Russia’s ongoing modernization of its EW capabilities is intended to correct some if the existing weaknesses in these areas, especially in relation to the Strategic Rocket Forces, as well as enhancing jamming of enemy radars and integrating EW with unmanned aerial vehicle (UAV) technology. Testing and introduction of more advanced EW capabilities also extends to the Eastern Military District (MD), which seems to serve as a testing ground for some EW models (TASS, April 29; RIA Novosti, April 28). In early 2015, for example, Eastern MD was, reportedly, due to receive modern Krasukha-S4 systems for its EW subunits.

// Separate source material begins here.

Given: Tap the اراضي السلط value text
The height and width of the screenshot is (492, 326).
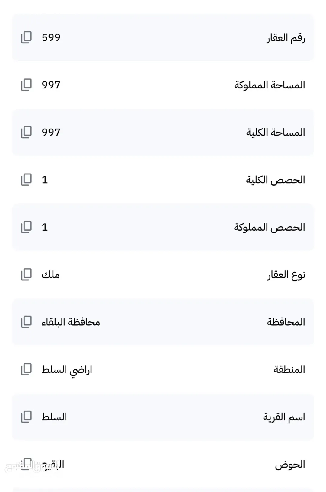Looking at the screenshot, I should click(x=67, y=370).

The system attacks modern radars used onboard several aircraft platforms as well as on UAVs (Gazeta.ru, January 30).
Such advances in Russian EW technology can be seen in how this is applied to UAV designs. Reportedly, deliveries of UAVs to the Armed Forces increased in 2014 by a “factor of four,” year-on-year, mainly in the area of aerial reconnaissance and surveillance. UAV assets, consequently, are now available to most of the Russian Ground Forces units, and off-the-record author discussions with analysts of Russia’s operations in Ukraine suggest that UAVs have been used by frontline forces (rather than from rear services). One area of experimentation is to use UAVs to cause enemy cell phone blackouts in certain sectors (Moskovskiy Komsomolets, January 2; Vechernyaya Moskva, December 24, 2014; Rossiyskaya Gazeta, December 16, 2014).

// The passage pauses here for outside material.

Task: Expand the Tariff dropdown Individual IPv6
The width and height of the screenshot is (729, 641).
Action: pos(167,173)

Recognizing the critical importance of EW in support of modern military operations, the defense ministry has assigned high priority to developing and modernizing such capabilities. Indeed, Russian military thinking in this sphere also considers the question of how to overcome asymmetrically a combat deficit against a superior opponent, and concludes that this may be possible by targeting enemy command-and-control systems and, essentially, shutting them off. Thus, the General Staff appears to assess the prospects of using EW technology to compensate for conventional force weakness deployed against a superior military by attacking enemy systems and subsystems using EW prior to reaching the nuclear threshold. A highly controversial claim linked to this theme is the use of the Khibiny EW complex against USS Donald Cook in the Black Sea. Allegedly, the system was used to jam all the onboard electronics on the Donald Cook, resulting from a single Su-24 flying unarmed toward the vessel; according to various claims and reports, the Cook was reduced to a “floating turtle.” If true, such EW could, in theory, shut down the operation of the Aegis system (Voyenno Promyshlennyy Kuryer, March 16; Moskovskiy Komsomolets, January 2).
Indeed, it is in these less obvious modernization priorities that a sharper image comes into focus to show the future shape of Russia’s Armed Forces, rather than in the hardware displayed on Red Square. But such high-technology advances will demand further improvements in the vital component of military manpower.